Voilà qui devrait moucher quelques partisans un peu trop présomptueux. ESET vient de mettre le doigt sur un type de malware encore jamais observé sur Linux, et ça n'a rien d'anodin.

Un premier bootkit UEFI pour Linux découvert par des chercheurs, et ce n'est pas rassurant © janews / Shutterstock
Un premier bootkit UEFI pour Linux découvert par des chercheurs, et ce n'est pas rassurant © janews / Shutterstock

Les chercheurs d’ESET viennent de lever le voile sur une menace qui pourrait bien redéfinir la sécurité sur Linux. Baptisé Bootkitty, ce malware est le tout premier bootkit UEFI conçu pour s’attaquer à ce système d’exploitation. Si son fonctionnement complexe relève a priori davantage d’un exercice de démonstration que d’une cyberattaque massive, il pose une question fondamentale : Linux est-il encore ce bastion inébranlable tant vanté par ses utilisateurs et utilisatrices ? Rien de moins sûr.

Un malware qui frappe là où on ne l’attendait pas

Pour rappel, les bootkits UEFI sont des malwares sophistiqués qui s’immiscent dans le firmware d’une machine pour intercepter et modifier le processus de démarrage. Ils ciblent des mécanismes critiques, comme la vérification d’intégrité des composants de démarrage (chargeur d’amorçage, noyau, etc.), afin de contourner les protections en place et permettre l’exécution de logiciels malveillants avant même que le système d’exploitation ne soit chargé.

Jusqu’à présent, ces attaques ciblaient Windows, plus largement adopté et historiquement plus exposé à ce type de menace. Linux, avec ses configurations souvent plus rigoureuses et son adoption rapide du démarrage sécurisé UEFI, semblait relativement épargné. Mais la découverte de Bootkitty par les équipes d’ESET change la donne : il s’agit du premier bootkit UEFI spécifiquement conçu pour Linux.

Selon ESET, le malware cible uniquement certaines versions d’Ubuntu, distribution particulièrement populaire. Son fonctionnement repose sur la modification en mémoire des fonctions qui vérifient l’intégrité du chargeur de démarrage GRUB. Une fois ces protections contournées, le noyau Linux peut charger sans alerte, même sur des systèmes dotés des mécanismes UEFI censés empêcher ce type de manipulation.

Bootkitty utilise un certificat auto-signé par l'attaquant © ESET
Bootkitty utilise un certificat auto-signé par l'attaquant © ESET

Il apparaît toutefois que le malware se heurte à certaines limites. D’après les analyses d’ESET, BootKitty utilise un certificat auto-signé par l'attaquant, et ne peut donc pas fonctionner si le démarrage sécurisé UEFI est activé. Certains éléments bugués de son code font également qu'il n'est compatible qu'avec des versions très spécifiques de GRUB et du noyau. Des contraintes techniques qui, pour le moment, limitent les perspectives d’attaques à grande échelle. On retiendra néanmoins que sa simple existence remet en question la fiabilité des protections UEFI, pourtant considérées comme une barrière efficace contre ce type de menace.

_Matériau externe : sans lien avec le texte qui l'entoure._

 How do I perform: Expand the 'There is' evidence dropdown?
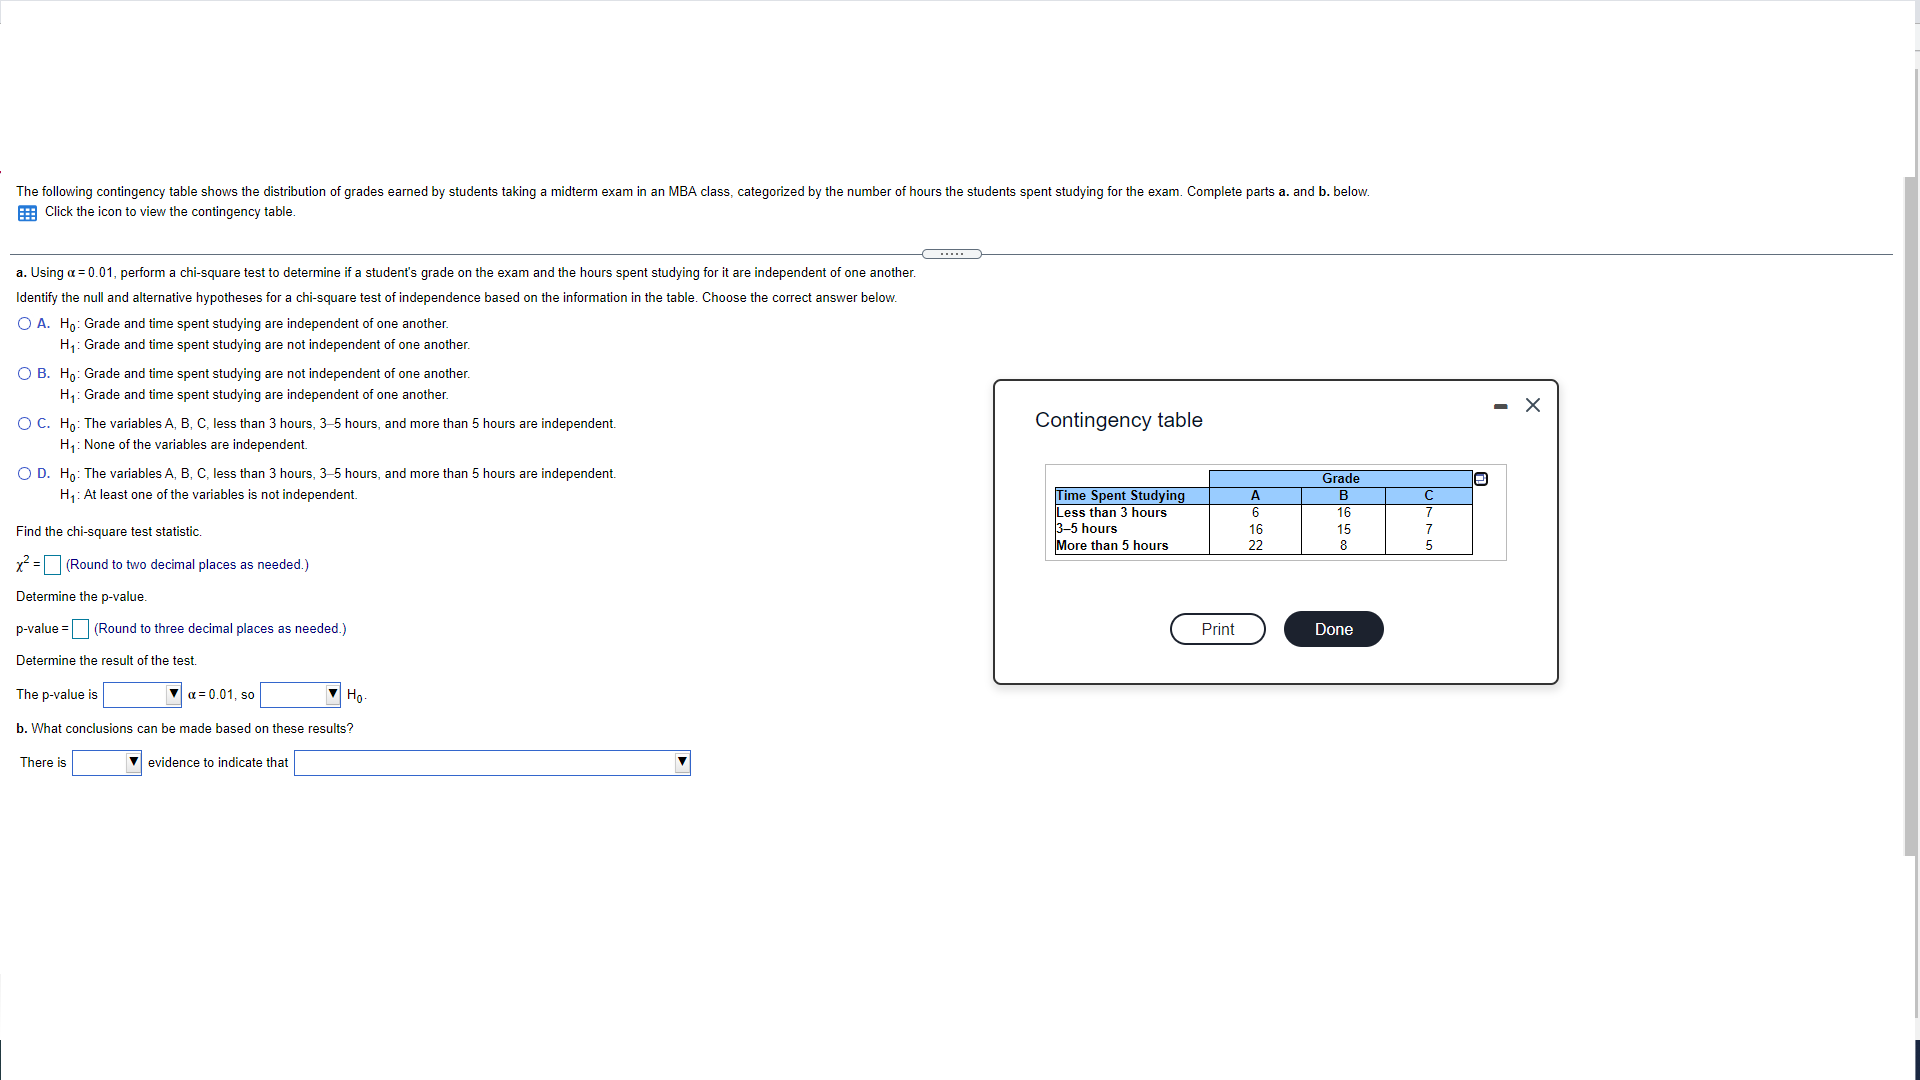[106, 763]
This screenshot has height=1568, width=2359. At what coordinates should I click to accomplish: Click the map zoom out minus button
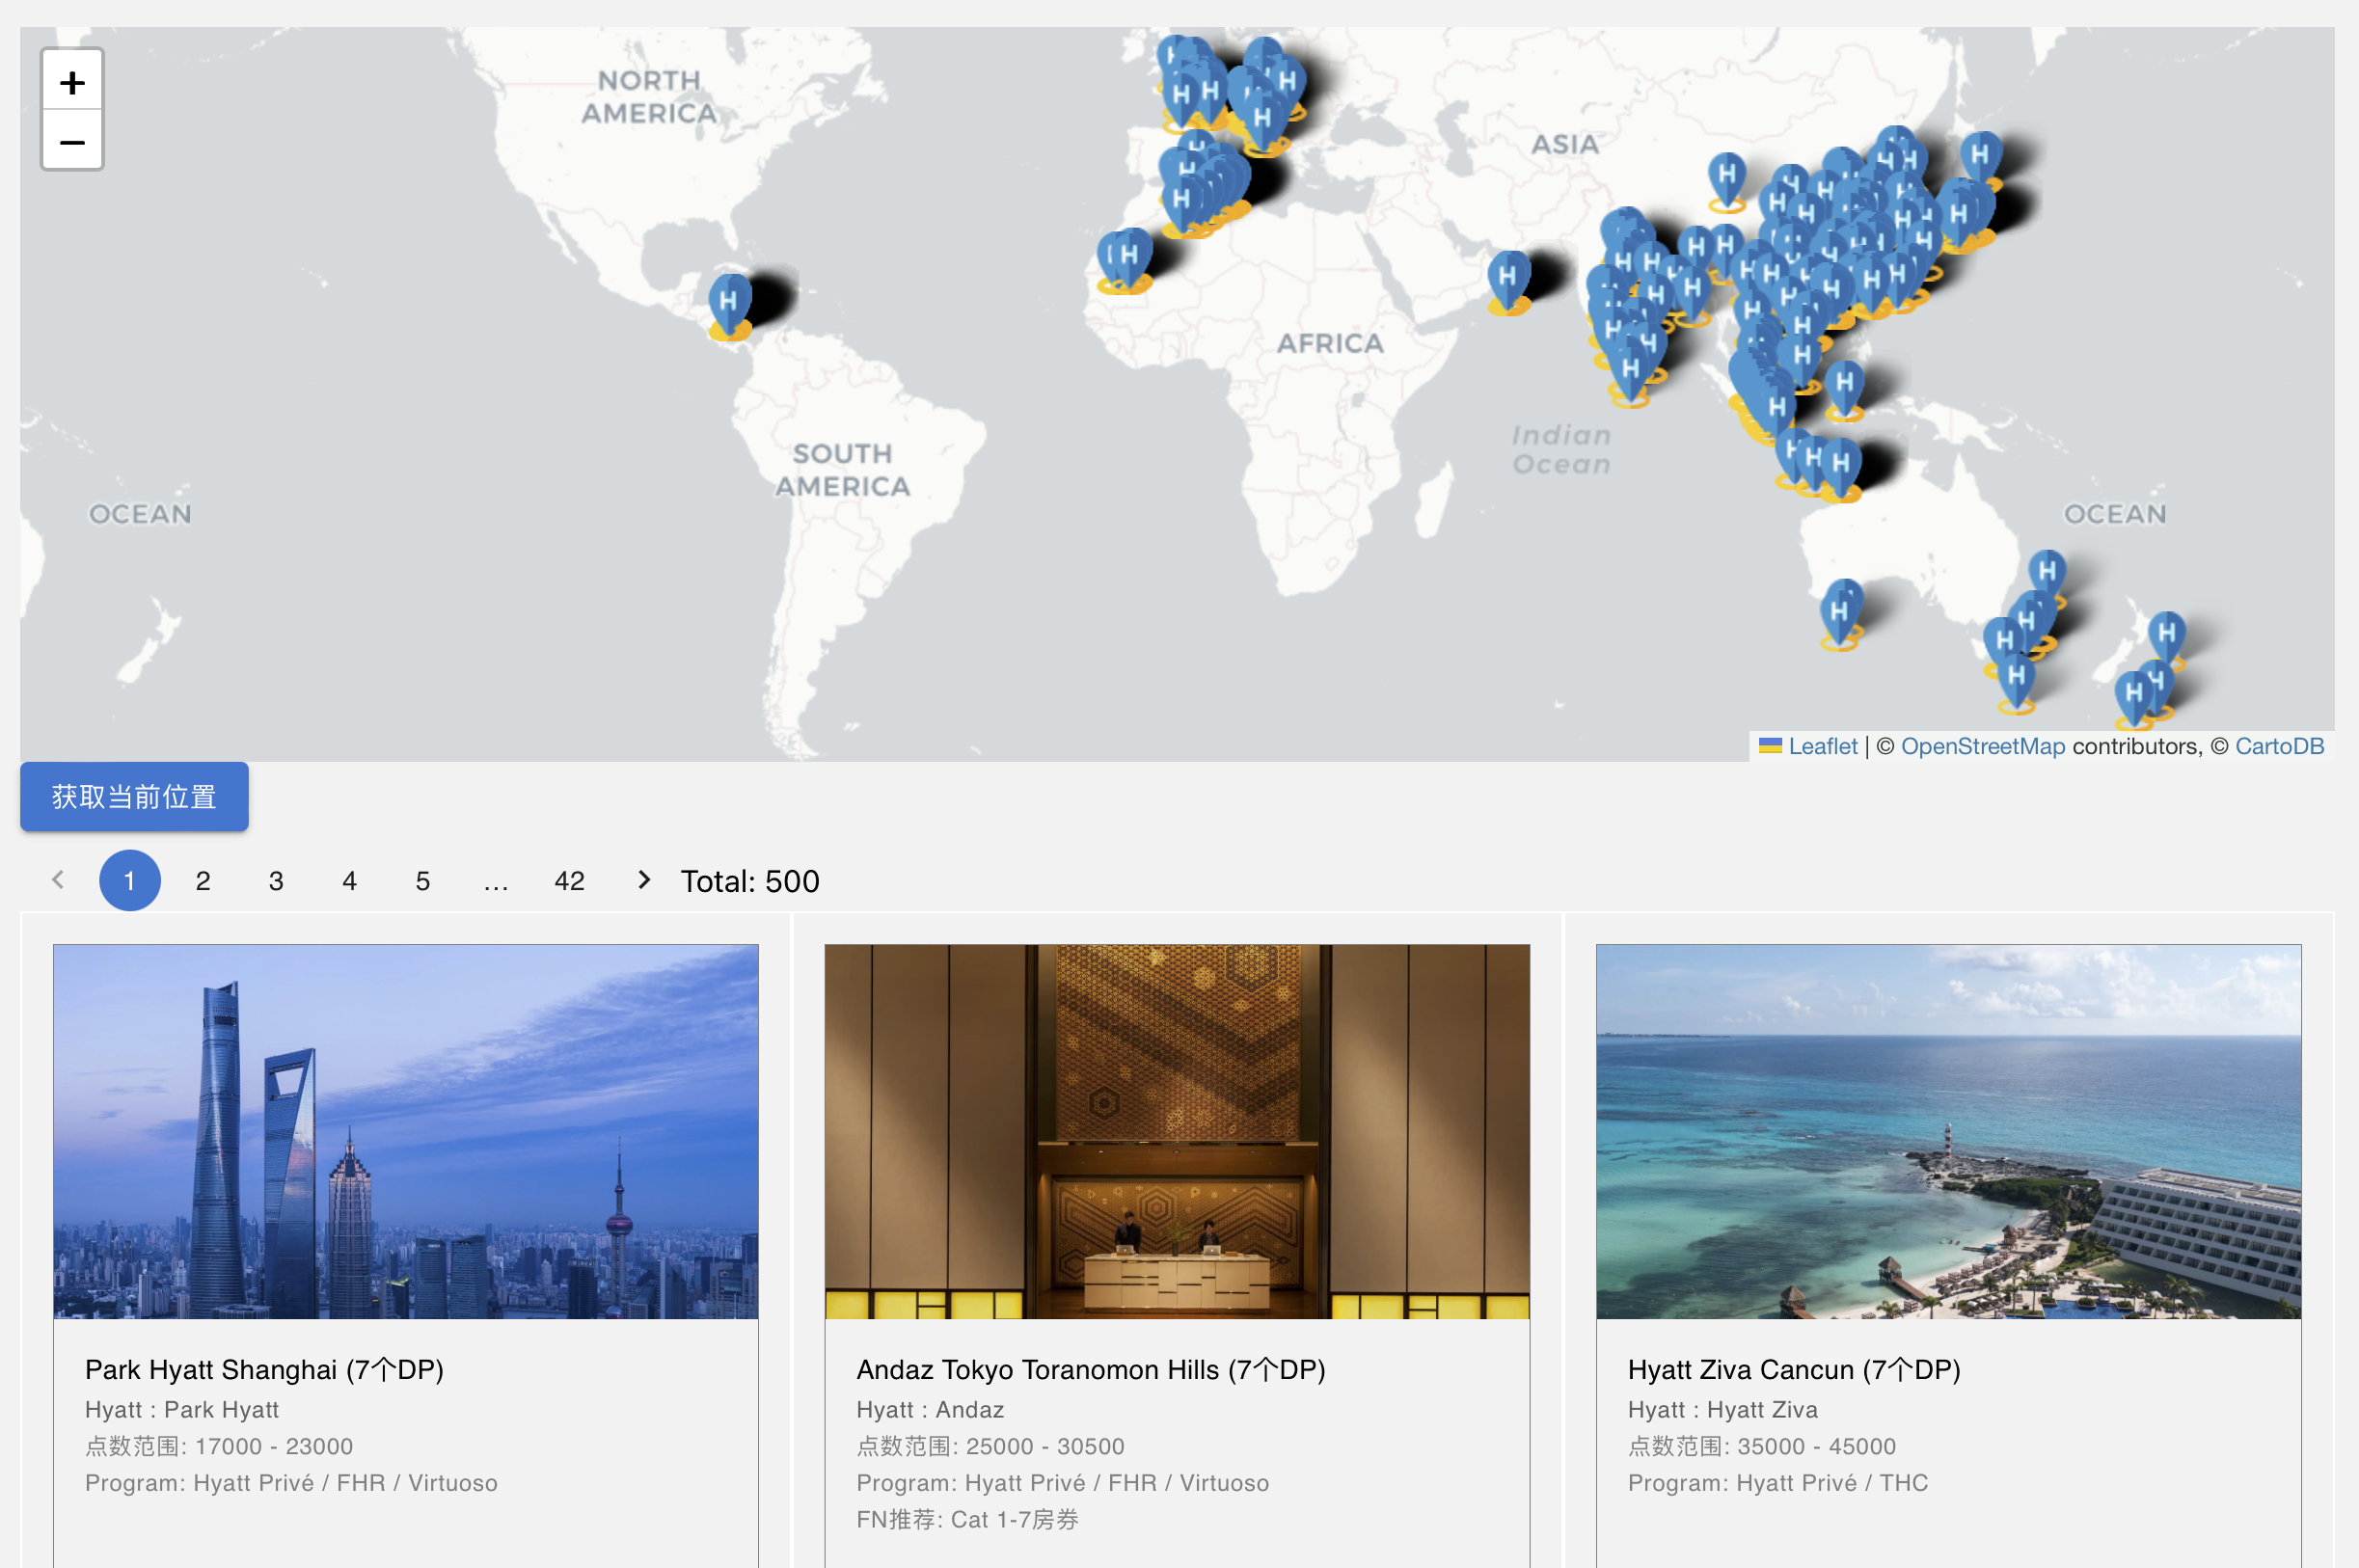71,141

Les équipes d’ESET ont par ailleurs découvert un autre élément associé au malware, nommé BCDropper. Ce composant serait capable de déployer un fichier ELF chargé d’activer un module noyau supplémentaire une fois le système infecté. De toute évidence, Bootkitty ne se limite pas à compromettre le démarrage : il cherche aussi à maintenir un contrôle prolongé sur les machines ciblées.

En parallèle de BootKitty, un dropper s'introduit sur les machines infectées © ESET

Un précédent inquiétant pour la sécurité des systèmes Linux

Pendant longtemps, Linux a cultivé l’image d’un système hors de portée des attaques complexes. Mais ça, c’était avant Bootkitty. En ciblant l’UEFI, une composante technique rarement visée sur Linux, le malware montre que la frontière entre sécurité perçue et réalité est plus fine qu’il n’y paraît.

Ce cas s’inscrit dans une tendance inquiétante : les attaquants explorent désormais les couches matérielles pour contourner les défenses classiques du système. Un constat qui n’a finalement rien d’étonnant. A mesure que Linux gagne en popularité, il est logique qu’il commence à attirer davantage l’attention des cybercriminels.

Quoi qu’il en soit, cette découverte devrait inciter les utilisateurs à activer systématiquement le démarrage sécurisé, maintenir leurs firmwares à jour et s’assurer que seuls des certificats légitimes sont acceptés. Car Bootkitty marque un précédent : le premier bootkit UEFI pour Linux est là. Et même s’il semble n’être qu’une preuve de concept, rien n’exclut la possibilité de voir émerger des variantes plus efficaces, à plus grande échelle.